Wednesday, June 24, 2009

Cows

For Saxon Little

I'd like to think that cows know the best conditions for the finest grass cuisine.

If they graze on a plot of land that dips and rises, they know that the grass in the lowest part of the dip is too sweet from sitting rain water and -- like expensive chocolate -- is saved for dessert, and that grass on the top of the rise has thin soil and maximum drainage, making the grass good jerky -- minimal nutrients but good for gnawing.

Pink Floyd’s “Atom Heart Mother”

Cows are kings of meditation.

They have 4 stomachs! You think wine connoisseurs are pretentious with their sniffing, swirling, swishing? Cows chew grass till they're bored, swallow, regurgitate, and then chew till they're bored for another stomach. If they take that much time to chew a bite of grass, I'd like to believe that they take time to pick a good bite. They may even pick a bite based on their mood. Charlie Cow is depressed and thinking "F%@$ All", so he goes to the fenceline and gnaws on a bite of weeds through three stomachs before spitting it out to the ground... because "F%@$ All".

Anyway... I like to think about all this because I compulsively meditate. It can be a good quality if you think of meditation in the light of poetry and deep things. But it's also annoying when you send an email and jump to the sent box and read your email eight times, wondering about the path of facial expressions the receiver went through while reading the line of your feedback on his third stanza....
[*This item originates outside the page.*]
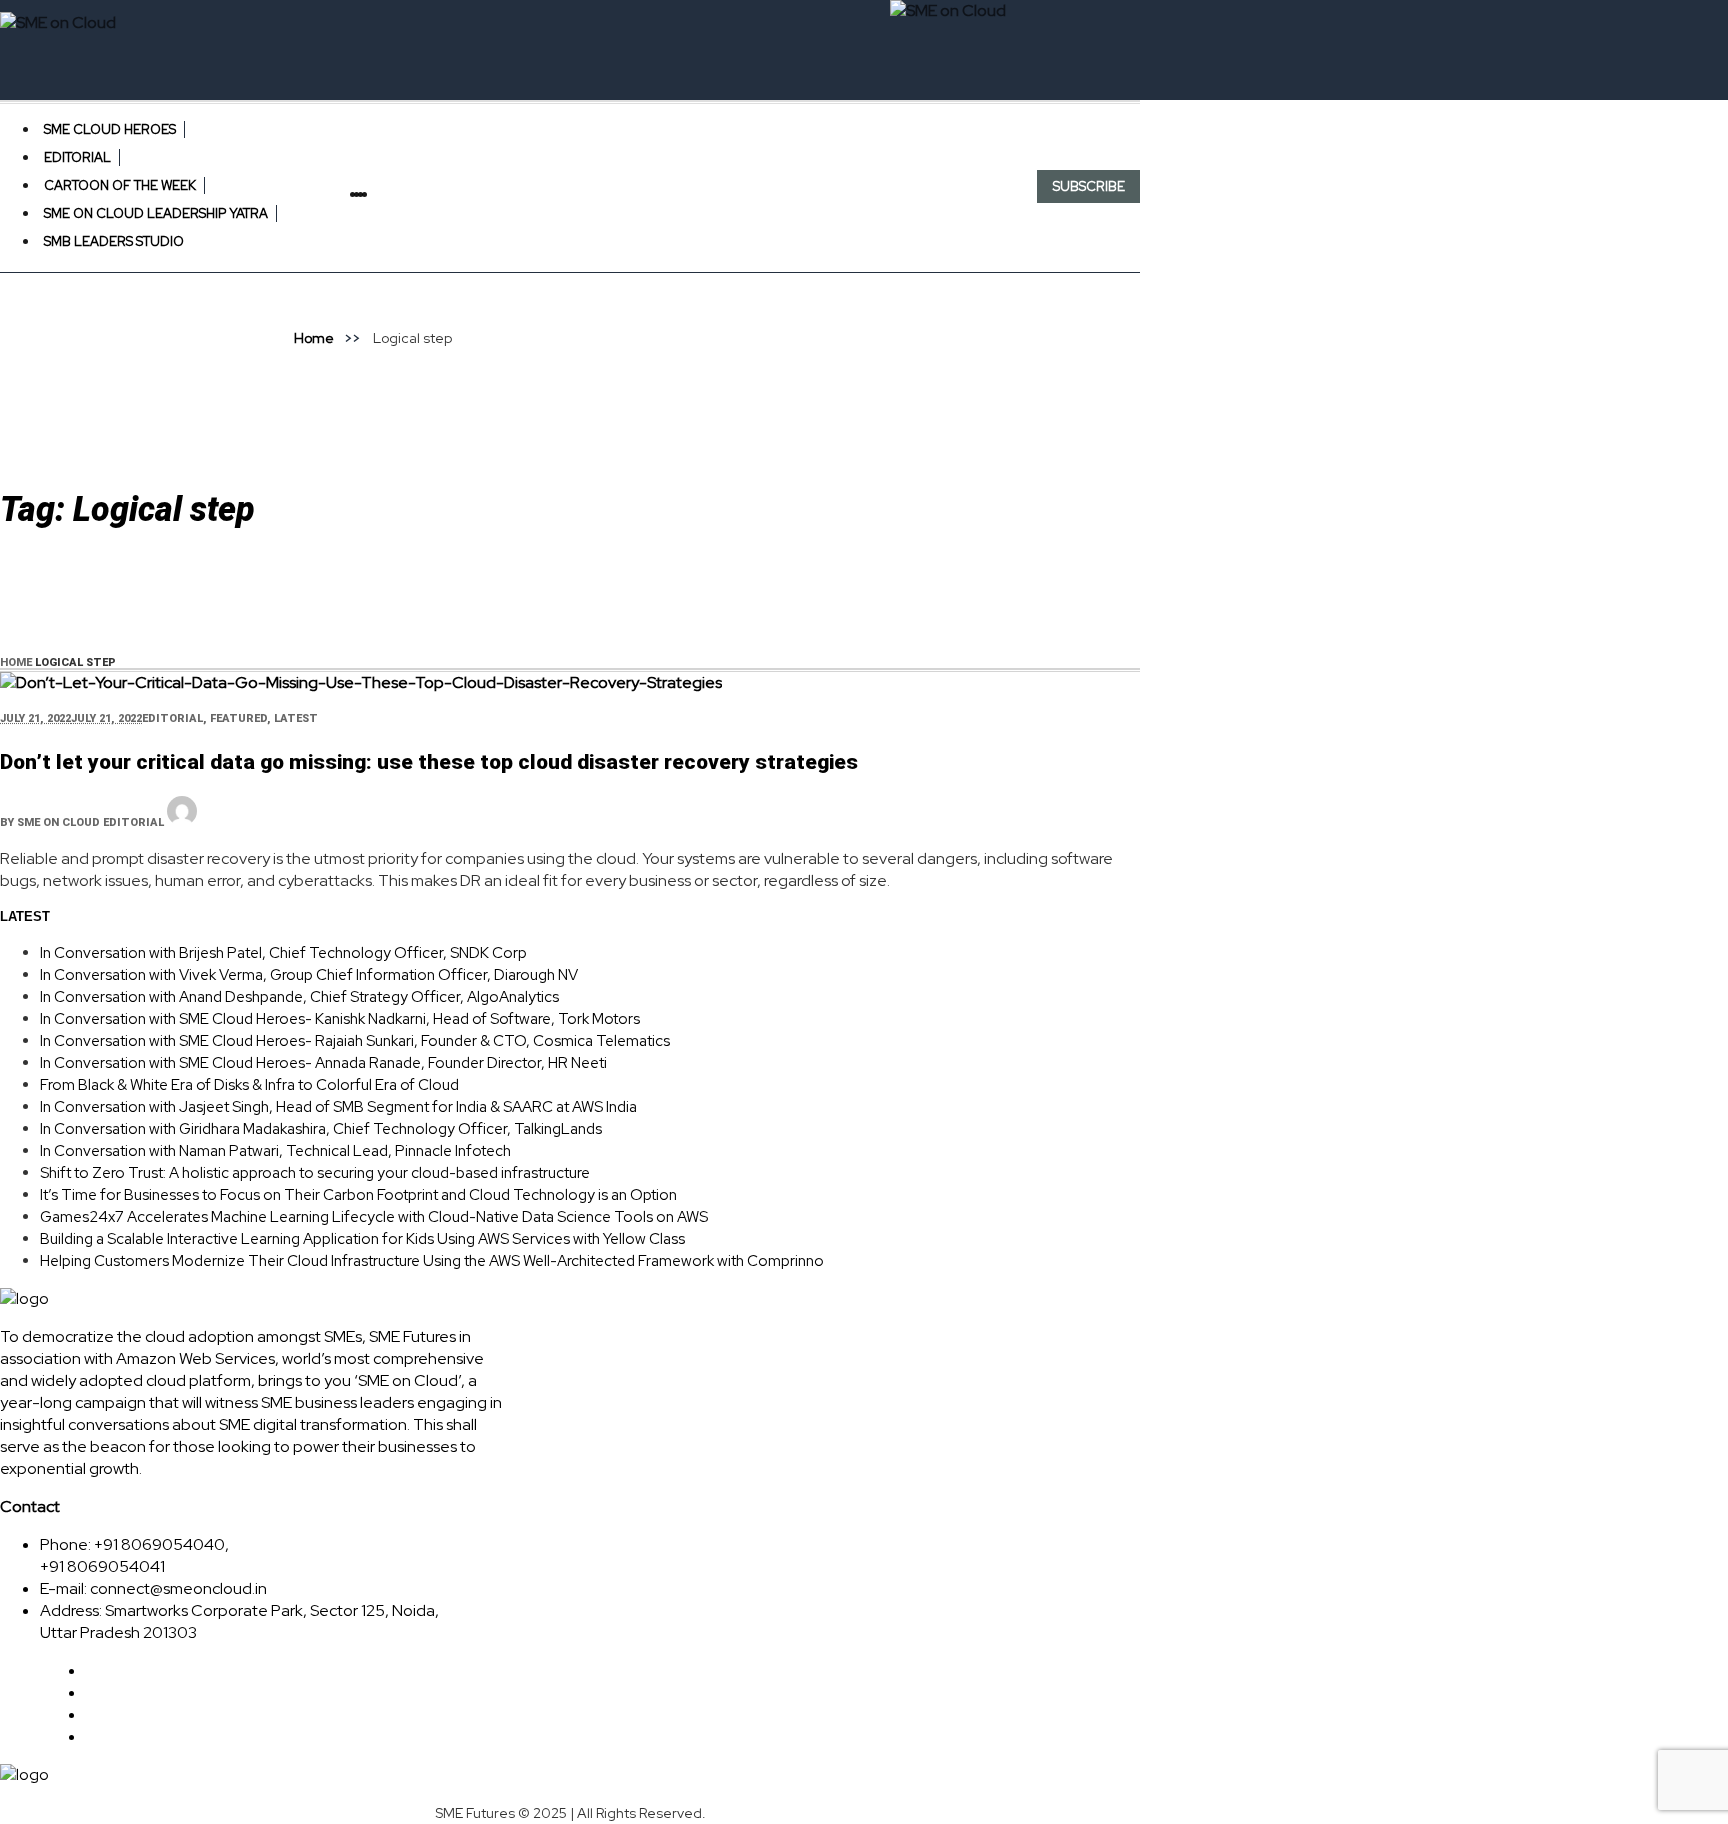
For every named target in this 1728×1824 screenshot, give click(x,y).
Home (314, 338)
So I like to think about cows being selective with their meditation because I'm not.

But maybe I'm missing the point. Cows meditate/masticate till they're bored because that's their nature. For better or worse. I'm no scientist, but I think it's highly unlikely that every 5th cow cultivates a new style of mastication or a new strategy for grass selection. Instead she just gravitates toward the next patch, whatever or wherever it is, and is surprised by the array of stimuli it spins her through.

Ah, that's nice. So here's hoping for another patch like Rilke.

Saturday, June 20, 2009

WCW's Paterson

Here is an excerpt of a letter to a poet friend.

In the 1949 introduction to William Carlos Williams' Selected Poems, Randall Jarrell mentions that TS Eliot's Four Quartets is "probably the best poem of our time." He goes on to make several comparisons between Paterson and Four Quartets throughout the introduction, in fact he spends a good portion of the intro talking about Paterson -- Selected Poems only has a very silly small section of Paterson.

WCW is one of my favorite poets. I bought Selected Poems over four years ago, and though it's probably the worst way to read WCW's poetry (his cannon all chopped up and jumbled together), every time I come back to it feels like coming home. Pictures of Brueghel was my favorite book of his before I read Paterson, I've just never fucking bought it for some stupid reason. What Dave Matthews once said about the Beatles aptly describes how I feel about WCW's poems: "How do they make these perfect little things?"

Not the least of the many things I like about him is that he always has his feet on the ground. His hands are bloody. His poetry is in the organs of things. Eliot somehow delicately pin pricks the Spirit down onto cork board; WCW's poetry is in the soul and intestines.


William Carlos Williams
To Paterson...

I'm not extremely well read in poetry (I'm more immersed in it than anyone I know -- likely aside from you), but this 230 page poem is the greatest treatise on the creative mind I've ever read. His intention was to "use the multiple facets which a city presented as representations for comparable facets of contemporary thought thus to be able to objectify the man himself as we know him and love him and hate him." He does this. But while doing it, he creates a model of the mind itself that can only be represented in poetry. I think this turns me on most. You can't make a movie of James Joyce's Portrait of the Artist as a Young Man, and you can't do anything else with WCW's Paterson. It has to be poetry.

Another thing I dig about Paterson is any section can only be completely experienced (and I do mean "experienced" and not "understood") within the context of the whole. Reading sections is a waste of time. And sometimes you have to read 30 pages before you understand a single reoccurring line. It's very much like the mind.

I've rambled for a bit and feel as though I never said what I wanted to say. But anyway. If/when you read some of it, let me know. It's by far one of the greatest books I've read. I'm almost finished with it and look forward to reading it again.